◆ Task description ◆
Please switch "Properties" to "Attributes" in the records between the lines holding "How do I perform: Open Risk" and "will [x=41, y=233].", inclusive, and give those lines back with nothing else changed.

◆ Extracted information ◆
-------

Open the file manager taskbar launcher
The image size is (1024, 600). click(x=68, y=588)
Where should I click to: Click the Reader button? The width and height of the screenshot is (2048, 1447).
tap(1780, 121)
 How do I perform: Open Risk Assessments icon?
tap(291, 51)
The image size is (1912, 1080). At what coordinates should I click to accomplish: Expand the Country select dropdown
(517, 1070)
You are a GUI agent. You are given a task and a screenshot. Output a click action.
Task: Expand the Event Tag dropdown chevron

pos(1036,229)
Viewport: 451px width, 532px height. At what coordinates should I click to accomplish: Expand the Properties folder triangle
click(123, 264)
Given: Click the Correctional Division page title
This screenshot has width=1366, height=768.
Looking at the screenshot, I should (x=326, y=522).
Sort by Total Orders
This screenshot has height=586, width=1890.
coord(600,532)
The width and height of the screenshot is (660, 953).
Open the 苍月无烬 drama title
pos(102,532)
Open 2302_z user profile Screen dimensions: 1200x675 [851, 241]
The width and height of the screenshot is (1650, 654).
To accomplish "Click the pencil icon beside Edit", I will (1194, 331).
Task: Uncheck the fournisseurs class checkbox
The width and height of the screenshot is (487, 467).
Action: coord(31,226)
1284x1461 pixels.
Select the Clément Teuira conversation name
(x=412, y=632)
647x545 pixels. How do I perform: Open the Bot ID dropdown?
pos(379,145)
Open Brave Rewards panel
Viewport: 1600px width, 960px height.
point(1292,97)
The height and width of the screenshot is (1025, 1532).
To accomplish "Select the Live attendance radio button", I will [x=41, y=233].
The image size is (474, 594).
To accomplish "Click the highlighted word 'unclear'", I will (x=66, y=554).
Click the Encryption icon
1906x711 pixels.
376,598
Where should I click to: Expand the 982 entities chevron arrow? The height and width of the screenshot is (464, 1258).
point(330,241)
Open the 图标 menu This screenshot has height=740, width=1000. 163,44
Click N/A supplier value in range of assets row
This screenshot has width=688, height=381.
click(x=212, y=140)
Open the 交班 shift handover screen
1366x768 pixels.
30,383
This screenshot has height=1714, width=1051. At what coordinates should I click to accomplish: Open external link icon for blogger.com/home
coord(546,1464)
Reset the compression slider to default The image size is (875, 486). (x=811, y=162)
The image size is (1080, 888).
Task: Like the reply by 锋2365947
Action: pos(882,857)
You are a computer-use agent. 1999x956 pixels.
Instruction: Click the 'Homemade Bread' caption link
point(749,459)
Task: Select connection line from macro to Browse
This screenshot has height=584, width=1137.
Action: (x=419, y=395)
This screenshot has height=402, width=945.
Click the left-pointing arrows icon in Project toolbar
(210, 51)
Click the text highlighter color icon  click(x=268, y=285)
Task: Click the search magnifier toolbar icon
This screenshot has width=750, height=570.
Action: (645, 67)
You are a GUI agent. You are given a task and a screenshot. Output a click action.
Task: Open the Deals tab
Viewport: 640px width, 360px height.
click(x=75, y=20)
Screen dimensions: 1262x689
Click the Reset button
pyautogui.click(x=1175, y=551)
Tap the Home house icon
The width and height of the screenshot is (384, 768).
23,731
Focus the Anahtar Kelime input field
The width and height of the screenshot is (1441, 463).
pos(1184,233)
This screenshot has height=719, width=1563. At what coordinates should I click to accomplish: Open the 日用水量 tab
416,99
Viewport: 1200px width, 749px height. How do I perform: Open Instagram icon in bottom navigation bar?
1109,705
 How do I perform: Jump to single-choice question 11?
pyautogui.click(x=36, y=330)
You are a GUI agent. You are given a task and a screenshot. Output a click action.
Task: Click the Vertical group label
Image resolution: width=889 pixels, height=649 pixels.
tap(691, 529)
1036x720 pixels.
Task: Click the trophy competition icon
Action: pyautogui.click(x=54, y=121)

-------

◆ Output of the task ◆
 How do I perform: Open Risk Assessments icon?
tap(291, 51)
The image size is (1912, 1080). At what coordinates should I click to accomplish: Expand the Country select dropdown
(517, 1070)
You are a GUI agent. You are given a task and a screenshot. Output a click action.
Task: Expand the Event Tag dropdown chevron

pos(1036,229)
Viewport: 451px width, 532px height. At what coordinates should I click to accomplish: Expand the Attributes folder triangle
click(123, 264)
Given: Click the Correctional Division page title
This screenshot has width=1366, height=768.
Looking at the screenshot, I should (x=326, y=522).
Sort by Total Orders
This screenshot has height=586, width=1890.
coord(600,532)
The width and height of the screenshot is (660, 953).
Open the 苍月无烬 drama title
pos(102,532)
Open 2302_z user profile Screen dimensions: 1200x675 [851, 241]
The width and height of the screenshot is (1650, 654).
To accomplish "Click the pencil icon beside Edit", I will (1194, 331).
Task: Uncheck the fournisseurs class checkbox
The width and height of the screenshot is (487, 467).
Action: coord(31,226)
1284x1461 pixels.
Select the Clément Teuira conversation name
(x=412, y=632)
647x545 pixels. How do I perform: Open the Bot ID dropdown?
pos(379,145)
Open Brave Rewards panel
Viewport: 1600px width, 960px height.
point(1292,97)
The height and width of the screenshot is (1025, 1532).
To accomplish "Select the Live attendance radio button", I will [x=41, y=233].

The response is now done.